(Dataset entries)
+ + + + + + +
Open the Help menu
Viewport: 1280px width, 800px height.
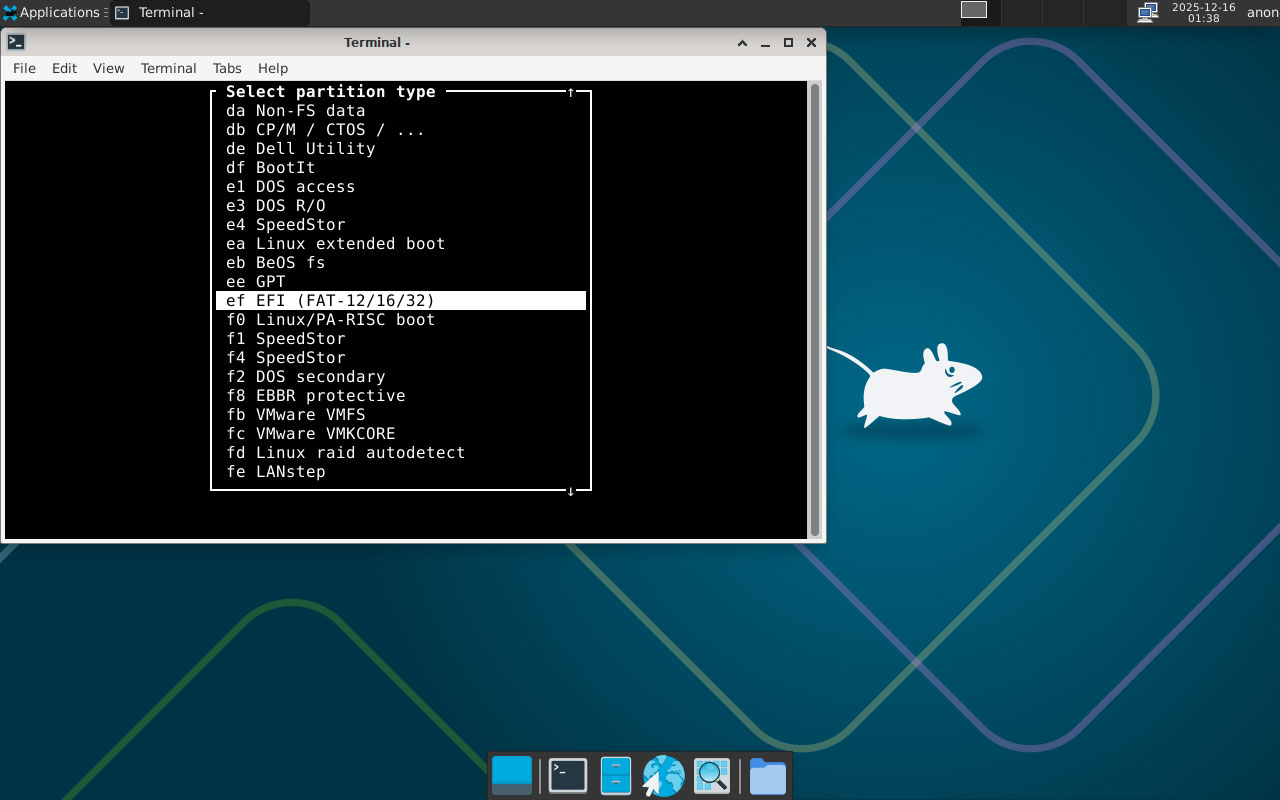click(273, 68)
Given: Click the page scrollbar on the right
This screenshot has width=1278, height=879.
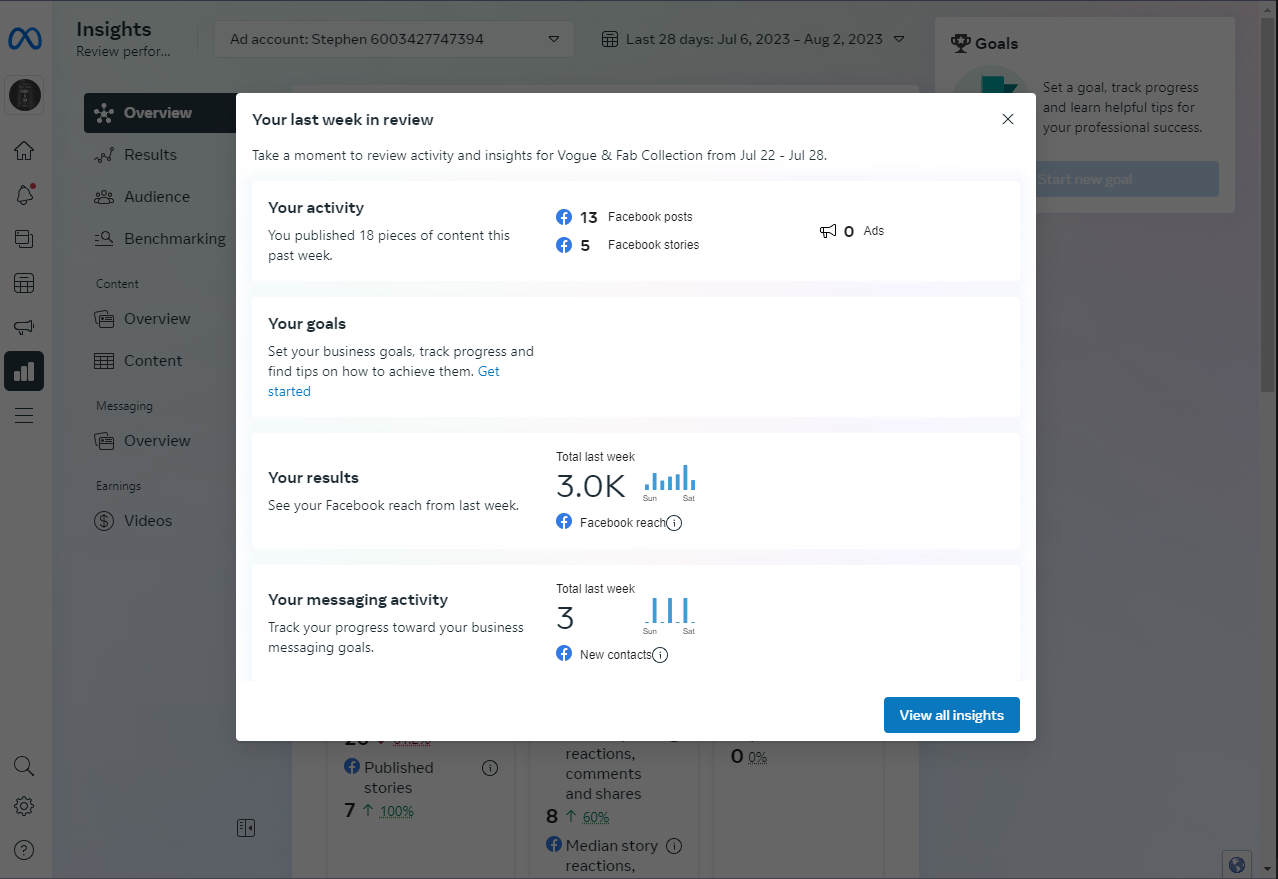Looking at the screenshot, I should point(1269,200).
+ + + + + + +
- Goal of the exercise
Could the entries above be retyped exactly, with the pictures left out?

- Worked solution
Open the Help menu
Viewport: 1280px width, 800px height.
click(273, 68)
Given: Click the page scrollbar on the right
This screenshot has width=1278, height=879.
Looking at the screenshot, I should point(1269,200).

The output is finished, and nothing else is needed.